* Given exercise A
Answer these questions from the patent text on submersible pumps:
(i) In a conventional installation, how is the electrical power cable attached to the tubing?
(ii) In the coiled tubing method, where are the fluids lifted?
(iii) Which document discloses the coiled tubing method?
* Given exercise B
In the patent text on submersible pumps, list every action the work-over rig and crew can perform, according to the sentence beginning "This requires a so-called work-over rig".

* Page extract
####
An oil flow line and power device system has a tube for the transportation of oil and a power device which can be received in the tube. The tube is provided with an electric power transmission line extending along at least some of the length and has a first power transfer unit which can cooperate with a second power transfer unit on the power outlet device such that the other power transfer units cooperate to transfer power from the transmission line to the power device.

Description

FIELD OF THE INVENTION

This invention relates to submersible pumps and the like, in particular the deployment and retrieval of semi-permanent assemblies into wells and pipelines, especially electrically powered assemblies such as electric submersible pumps (ESPs) and flow regulators based on permanent magnet brushless motors.

BACKGROUND OF THE INVENTION

A conventional electrical submersible pump installation for oil wells is deployed at the end of a production tubing, the tubing being used to conduct the pumped fluids to surface. The tubing consists of jointed sections, to which the electrical power cable is externally strapped. The motor and centrifugal or positive displacement pump are assembled at the bottom of the tubing, normally with the pump above the motor, so it can lift fluids via a discharge head directly into the tubing.

The ESP must be maintained from time to time. This requires a so-called work-over rig and crew which can pull up and dismantle the sections of tubing from the well and detach the cable to retrieve the pump. The repaired or replaced pump is deployed back into the well as for a new installation, re-making the tubing and affixing the cable. Since there is a high likelihood of damaging the cable and its connectors, these are often replaced during the work-over. This type of work-over is a time consuming and expensive exercise, and it is often done to a fixed schedule that leaves failed installations until the next scheduled slot, with consequent lengthy periods without production.

An alternative known method of ESP installation disclosed in GB 2 318 167 uses coiled tubing. In this the power cable is pre-installed into the continuous tubing and makes on to the motor, which is now above the pump. The fluids are lifted in the annulus between the tubing and the well casing. Since the ESP is reeled into and out of the well, work-over costs are significantly reduced compared to the conventional means of installation. Nevertheless the method requires the use of a reeled tubing rig and remains expensive.

It is an objective of this invention to allow convenient recovery of components disposed in a well or pipeline.
####
* Data provided
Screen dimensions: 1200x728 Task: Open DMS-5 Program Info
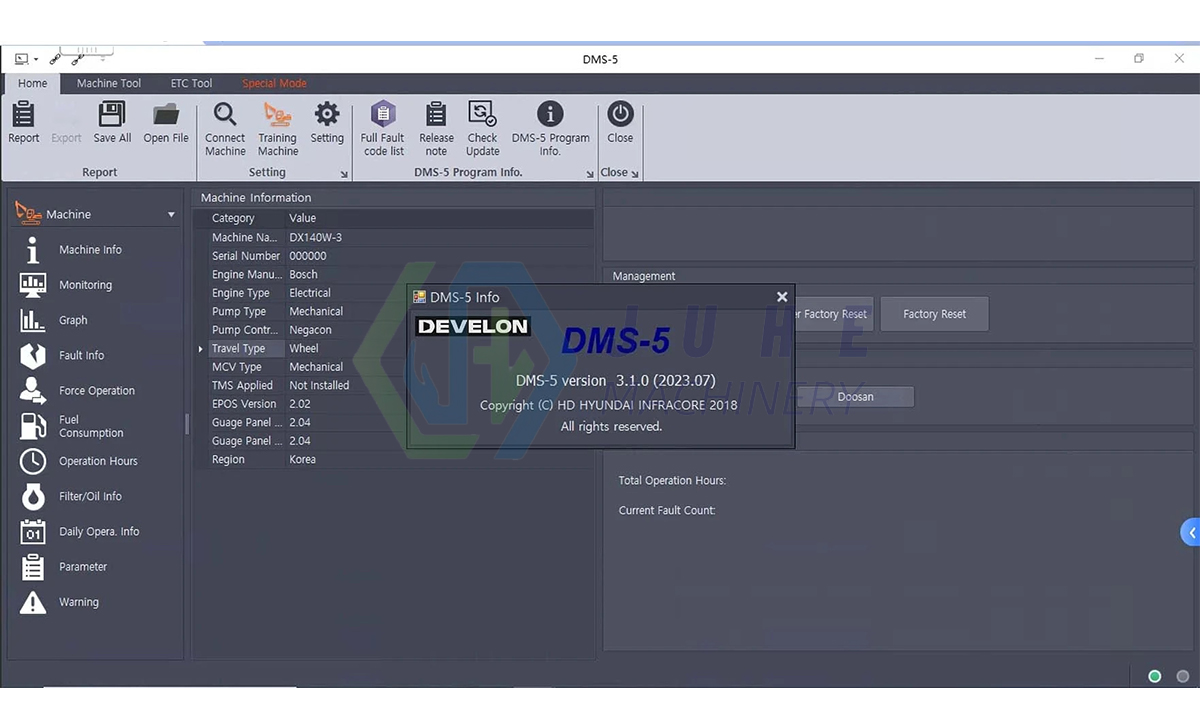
####
* Expected answer A
(i) It is externally strapped to the jointed sections of tubing.
(ii) In the annulus between the tubing and the well casing.
(iii) GB 2 318 167.

* Expected answer B
- Pull up the sections of tubing from the well
- Dismantle the sections of tubing
- Detach the cable
- Retrieve the pump